Each year about 30 children in Canada are diagnosed with diffuse intrinsic pontine glioma (DIPG), a pediatric cancer for which there is no effective treatment.
Because DIPG tumours occur in the middle of the brainstem – specifically in the "pons" region that controls vital functions such as breathing, heart regulation and movement – doctors are not able to surgically remove them.
As well, biopsies are rarely performed on the tumours, meaning researchers have faced challenges investigating the genetic landscape of DIPG.
But in a new study from Toronto's Hospital for Sick Children, researchers have uncovered the genetic drivers of DIPG.
The study, published online Sunday in the journal Nature Genetics, found that DIPG is comprised of three molecularly distinct subgroups: "MYCN," "silent" and "H3-K27M."
"Although previously considered to be one disease, DIPG represents three distinct subgroups with different methylation, expression, copy number alteration (CAN) and mutational profiles," the authors write.
The results from the study show that DIPG tumours are distinct from adult brain cancer, the study says.
Dr. Cynthia Hawkins, a neuropathologist and the study's principal investigator, said the discovery will have a significant impact on the development of DIPG treatment options.

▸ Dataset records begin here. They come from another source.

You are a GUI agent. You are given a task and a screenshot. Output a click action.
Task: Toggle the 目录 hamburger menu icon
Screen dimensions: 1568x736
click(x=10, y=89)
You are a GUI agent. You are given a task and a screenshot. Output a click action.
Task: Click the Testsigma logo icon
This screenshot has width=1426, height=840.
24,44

"This work gives us the opportunity to make some real progress for these patients and their families," she said in a statement.
"We found that there are actually different genes driving the behaviour of each DIPG subgroup, which has key implications for the design of appropriate and more targeted therapy for these tumours. Put simply, it means that each subgroup will require a different therapy."

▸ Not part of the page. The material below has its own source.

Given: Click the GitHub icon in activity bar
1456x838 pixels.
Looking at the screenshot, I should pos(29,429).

During the course of the study, researchers performed detailed genetic analysis of more than 60 DIPG samples obtained from Canada, the U.S., Australia and the U.K.

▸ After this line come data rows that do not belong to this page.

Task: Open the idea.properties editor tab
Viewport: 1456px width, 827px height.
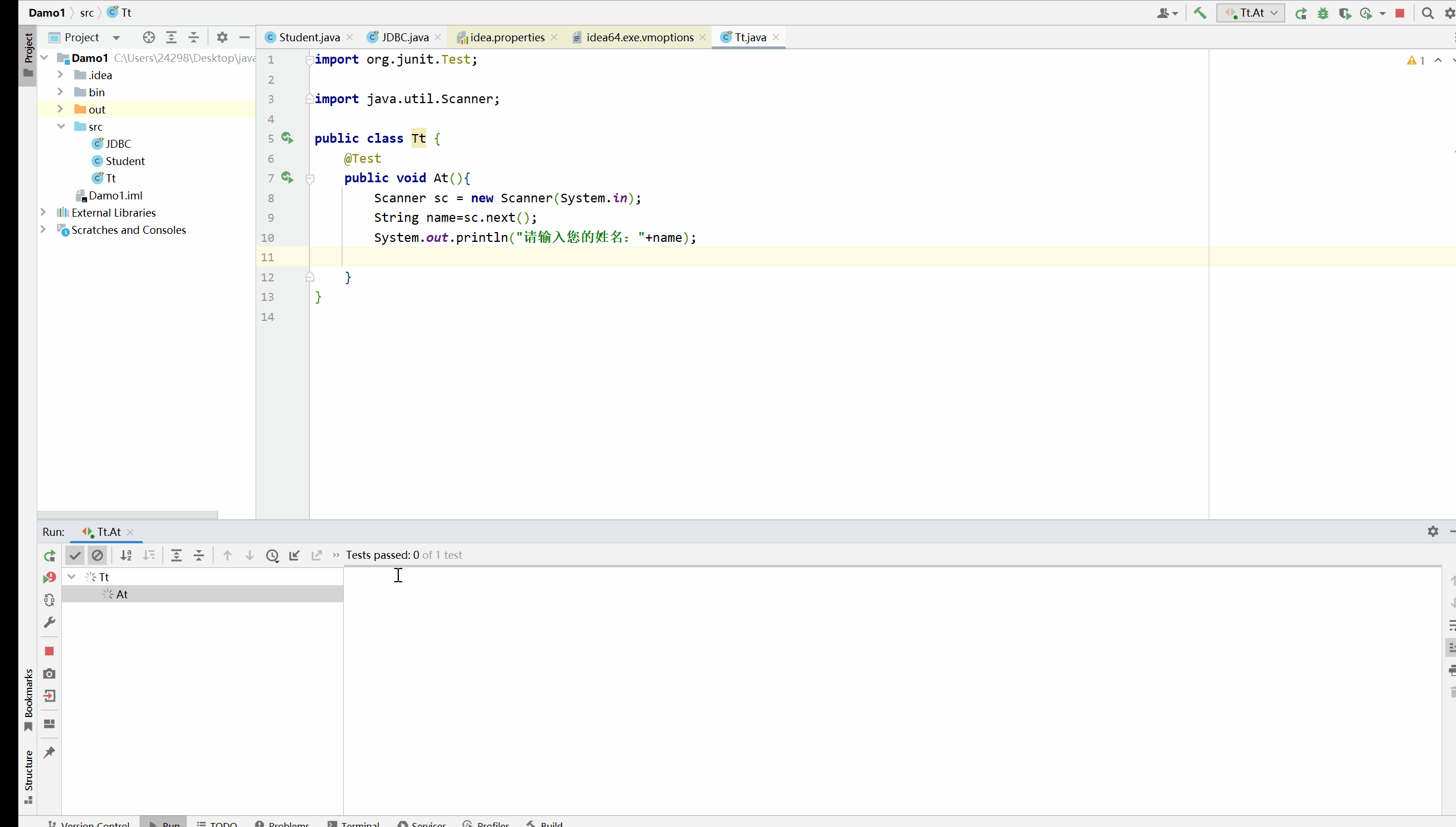Action: [x=507, y=37]
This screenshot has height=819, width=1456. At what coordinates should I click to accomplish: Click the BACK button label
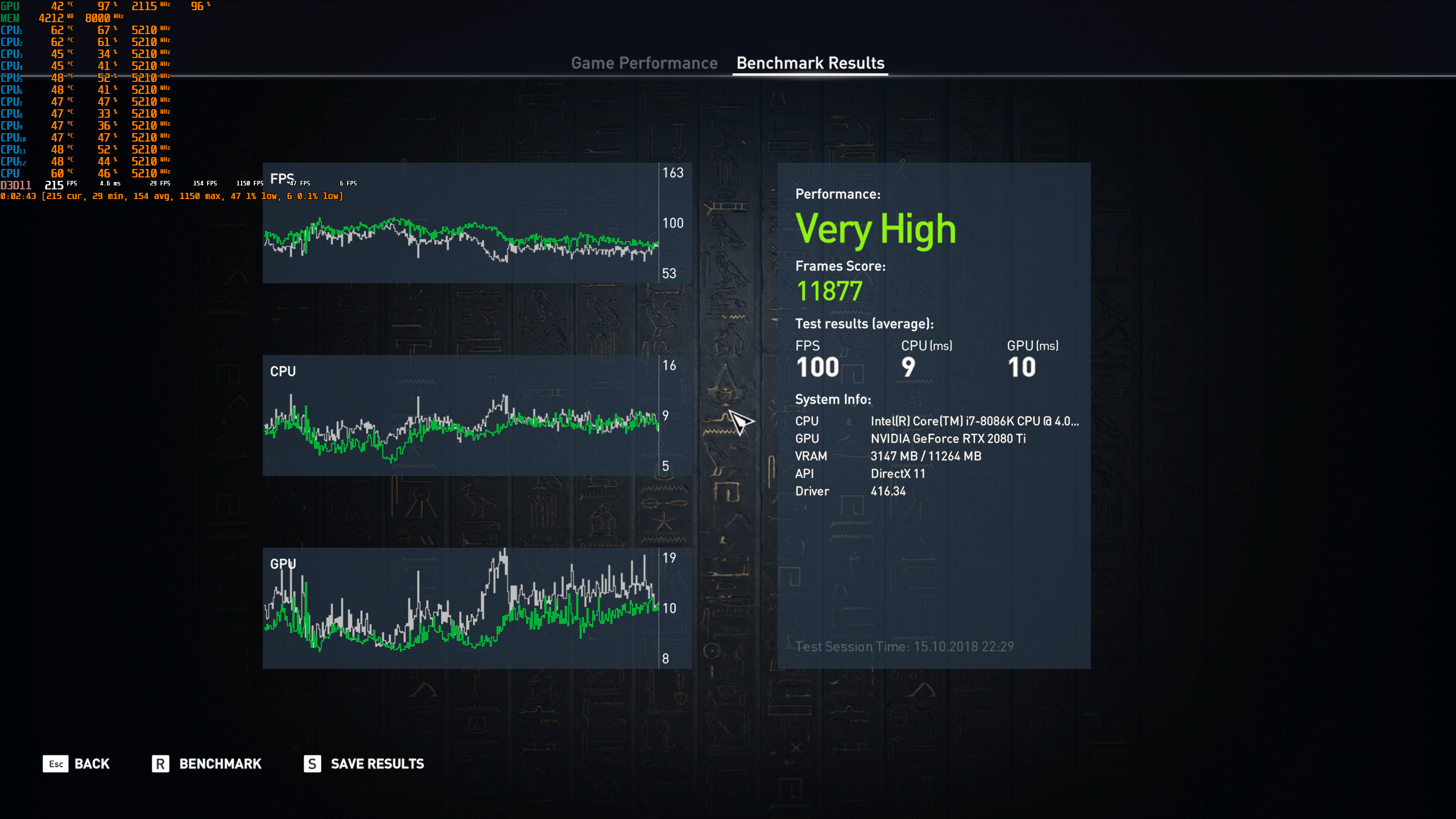point(92,764)
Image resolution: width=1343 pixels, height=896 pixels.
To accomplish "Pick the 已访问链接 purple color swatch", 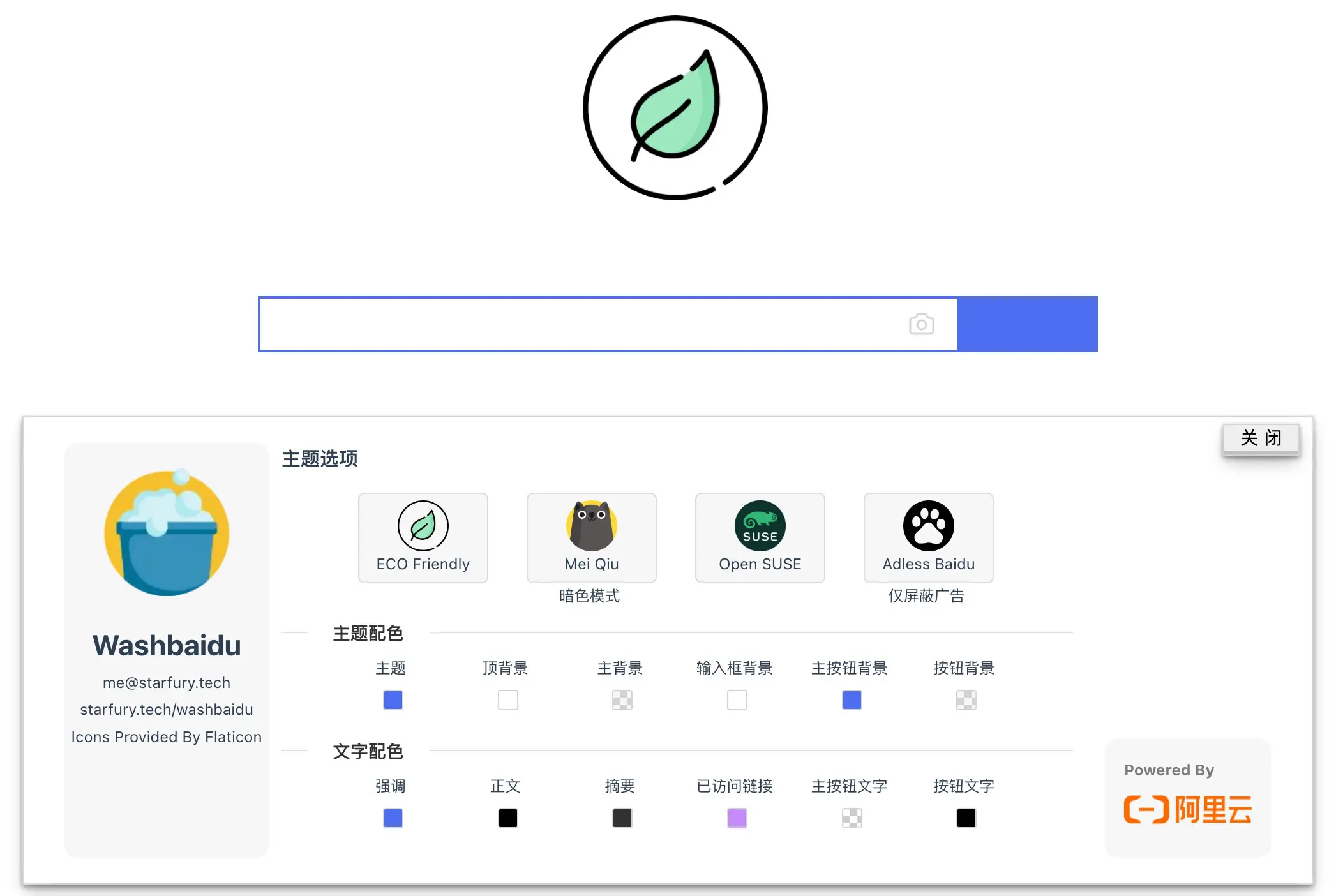I will pos(737,818).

Hawkins said the team was surprised by how frequently mutations in the cancer occurred.
"Most of the time when you do genetic studies, you may find mutations in five per cent of the cases. Here we found different targetable genes in 20 to 80 per cent of the cases," she said.
"This was unexpected and very encouraging because from a clinical trial perspective, this could mean we have the opportunity to have a greater impact on more patients."
The team says additional research into DIPG is already underway, with researchers looking at the genetic mutation specific to each subgroup, as well as examining which targeted therapies may work.
Targeted drug therapies are particularly important for patients with inoperable tumours.
"With other cancers, surgeons aim to remove the majority of the tumour and follow up with radiation and/or chemotherapy to attack the remaining cancer," Hawkins said. "For DIPG, in order to make an impact, the medicine would need to treat the entire tumour."
Symptoms of DIPG first occur in patients between the ages of five and seven. As the tumours grow, they cause a buildup of pressure on the cranial nerves in the pons region of the brainstem. These nerves control muscles in the eyes, face and mouth.
As a result, symptoms of DIPG can include double vision, difficulty controlling eye movement, facial expression and chewing or swallowing. The tumour can also put pressure on other nerves that may cause weakness in the limbs, and difficulty speaking and walking.
To date, radiation therapy has been the main treatment used on the tumours, as surgery is not an option and chemotherapy has shown no benefit.
According to the DIPG Registry, fewer than 10 per cent of children with DIPG survive two years after diagnosis.